* EXTRAIT DU TEXTE:

▬▬▬▬▬▬

De quoi s'agit-il ?
L’administration proactive inverse la logique administrative habituelle : plutôt qu’attendre l’usager au guichet, l’administration peut, à partir des informations dont elle dispose, anticiper ses besoins, ses droits et ses obligations. Ainsi, l’administration peut lui rappeler les échéances à venir, lui notifier des droits dont il pourrait se prévaloir et lui indiquer les moyens pour les faire valoir, voire un jour lui accorder ses droits sans attendre sa demande.
La notion d’administration proactive se situe au croisement de trois thématiques récurrentes des politique publiques :
- Simplification : l’administration proactive s’inscrit dans le prolongement du programme « Dites le nous une fois » qui évite aux citoyen.ne.s, lors de leurs démarches en ligne, de communiquer des informations ou pièces justificatives déjà détenues par les administrations, en s’appuyant sur le partage automatique de données.
- Non-recours aux droits. Alors qu’il incombe, habituellement, aux personnes de déposer une demande, qui doit ensuite être instruite, ici, c’est l’administration qui informe la personne de son éligibilité potentielle à des aides et prestations, sans attendre une démarche de sa part.
- Aller vers : la notification spontanée par l’administration de l’éligibilité à certains droits ou l’accès automatisé à certaines prestations relèvent aussi, comme l’observe le Défenseur des droits « de ce qu’on appelle l’aller-vers : mot-clé désormais incontournable dans les politiques menées au nom de l’accès aux droits et aux services publics, conçu notamment comme une réponse aux ratés de la dématérialisation ».
Les travaux autour de « l'administration proactive » comportent plusieurs volets : techniques, avec les échanges de données entre administrations et développements dédiés, juridiques, notamment pour traiter le consentement et opérationnels avec grande diversité de dispositifs :
- Détection proactive des erreurs ;
- Dispensation de déclaration, des lors que l’administration dispose de toutes les informations ;
- Détection par recoupement de données des personnes éligibles à certains droits et pré-remplissage des formulaires : revenu de solidarité active, prime d'activité, aide personnalisée au logement ;
- Versement automatique d’aides ou de prestations sans démarche préalable : chèque énergie, allocation de rentrée scolaire, bourses scolaires.

▬▬▬▬▬▬

* BLOC DE DONNÉES:

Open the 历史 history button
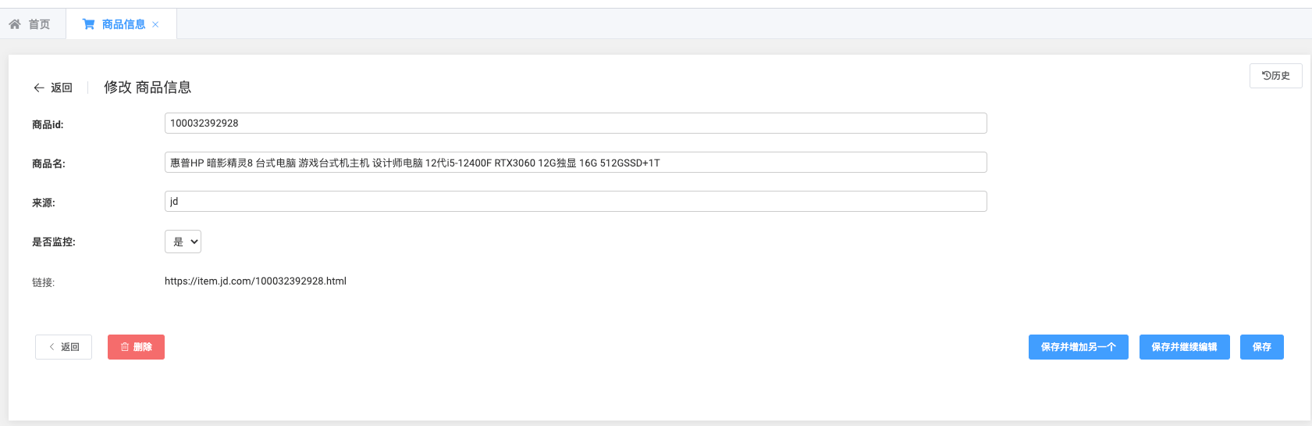The height and width of the screenshot is (426, 1312). pos(1275,76)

▬▬▬▬▬▬

* CONSIGNE 1:
Recopiez sans rien modifier le passage du texte sur l'administration proactive qui s'ouvre sur les mots « - Non-recours aux » et se clôt sur « de sa part. ».
* CONSIGNE 2:
Traduisez en anglais cette phrase du texte sur l'administration proactive : « Alors qu’il incombe, habituellement, aux personnes de déposer une demande, qui doit ensuite être instruite, ici, c’est l’administration qui informe la personne de son éligibilité potentielle à des aides et prestations, sans attendre une démarche de sa part. »
Les données forment un matériau distinct du texte sur l'administration proactive.

* RÉPONSE COMPLÈTE 1:
- Non-recours aux droits. Alors qu’il incombe, habituellement, aux personnes de déposer une demande, qui doit ensuite être instruite, ici, c’est l’administration qui informe la personne de son éligibilité potentielle à des aides et prestations, sans attendre une démarche de sa part.

* RÉPONSE COMPLÈTE 2:
Whereas it is usually up to individuals to file an application, which must then be processed, here it is the administration that informs the person of their potential eligibility for aid and benefits, without waiting for them to take any step.